1. Giorgio Napolitano scheint nicht geiwillt vorgezogene Neuwahlen zuzulassen, die in seinen Augen "fatale Folgen" hätten. Eine Auflösung des Parlaments will er auf keinen Fall verfügen. Die tägliche Drohung des PDL, die Regierung zu stürzen, verliert damit an Wirkung. Neuwahlen noch indiesem Jahr sind damit unwahrscheinlich.
2. Rechtskräftige Urteile können zwar kritisiert, müssen aber "anerkannt und umgesetzt" werden. Berlusconi wird aufgefordert, das Urteil zu akzeptieren. Gleichzeitig wird ihm Haftverschonung zugesichert.
3. Der Staatspräsident fordert den Cavaliere auf, ein Gnadengesuch zu stellen, das er "gewissenhaft prüfen" werde.
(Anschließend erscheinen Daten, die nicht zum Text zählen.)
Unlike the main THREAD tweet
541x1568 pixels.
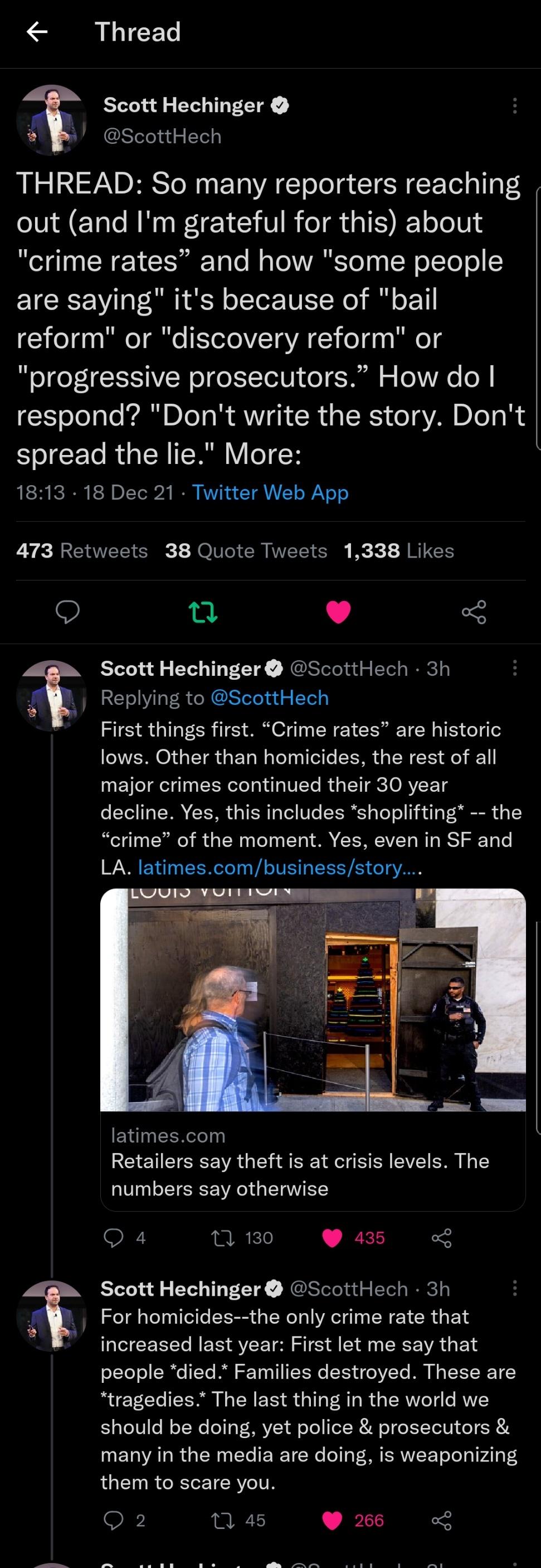click(x=338, y=611)
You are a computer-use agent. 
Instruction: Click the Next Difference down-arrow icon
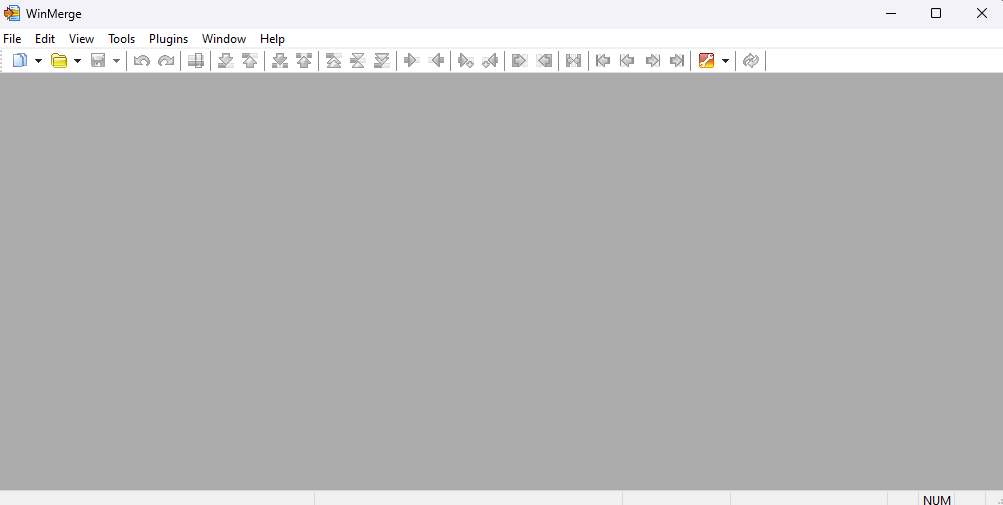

Dieser letzte Punkt stellt die einzige Überraschung dar. Denn für ein Gnadengesuch sind drei Voraussetzungen erforderlich, die Berlusconi nicht erfüllt: der Täter muß reuig sein, mindestens einen Teil seiner Strafe abgebüßt haben und keine weiteren Gerichtsverfahren am Hals haben. Ein Gnadengesuch des Cavaliere ist unwahrscheinlich, weil damit ein Eingeständnis der Schuld verbunden ist. Damit bleibt unklar, was passiert, wenn der zuständige Senatsausschuß Berlusconi im Oktober sein Mandat entzieht. Die Hardliner in Berlusconis Lager sind enttäuscht, dämpfen jedoch
die Töne. Die Anwälte prüfen die noch bestehenden Möglichkeiten, dem Ex-Premier eine Fortsetzung seiner politischen Laufbahn zu ermöglichen. Dabei tut sich ein neues Schlupfloch auf: entscheidet sich Berlusconi innerhalb 15. Oktober für Sozialdienst statt Hausarrest, könnte seine Strafe nach einem Jahr getilgt sein, falls das zuständige Überwachungsgericht seinen Einsatz positiv bewertet. Und weil ihm dabei 45 Tage erlassen werden, könnte der Cavaliere nach 10 Monaten und 15 Tagen als unbescholtener Bürger erneut kandidieren. Alles wie gehabt.